Howard is a most unflashy actor, not given to vocal cadenzas or carefully observed physical eccentricities. There have been very great actors whose performances wwere built up from tiny fragments, signals of information, whose techniques obttruded because it was indeed what people expected. With Howard the attention is always being drawn away from the overt elements of stagecraft towards the diamond facets of the brain of the character he plays.

When his performances flounder it is because of a short circuit in the mental electricity. What about the slight change in the wooing scene that seemed to shatter the magic? "Sometimes one tries to demonstrate something too consciously, to show the meaning," he explains, "and it gets on the wrong foot."

He never went to drama school, preferring to start right off on the stage management side. It took him months even to graduate to being an Assistant Stage Manager, but others in a company that included Frank Finlay and Charles Kay confirmed that he didn't need drama school. They said: "You can walk straight, and you've got a good voice." Howard adds: "And of course I used to watch enormously."

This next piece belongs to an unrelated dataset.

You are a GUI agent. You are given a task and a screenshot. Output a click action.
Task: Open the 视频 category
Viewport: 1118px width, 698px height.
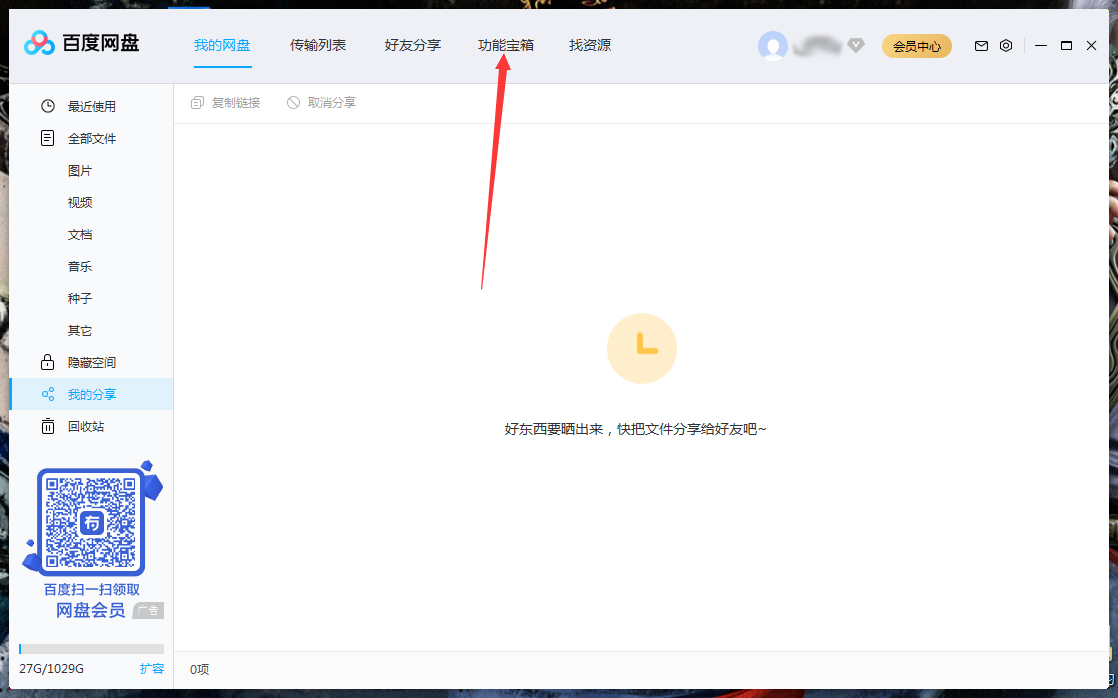pyautogui.click(x=79, y=202)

Even lacking the eloquence of the character he is playing, the qualities of his personality in real life are amazingly similar to the impression he generates on stage. Acting is much more a matter of exposing oneself than of adopting a mask. The actor performs on his own person, not on some illusion; the illusion springs from the performing on himself. An actor is worthless if he cannot reveal himself on the stage. When people say of an actor that he's boring because he's always the same, they mean he's always the same mask.

Howard is a living demonstration of these rules. Pretending is much easier than being oneself, just natural. Howard says: "Having done the Henrys, I have the feeling that that is the end of that particular range of parts. One will always want to come back to doing Shakespeare. There's still masses more that one wants to attempt in that sense. What one quite does in between I really don't know."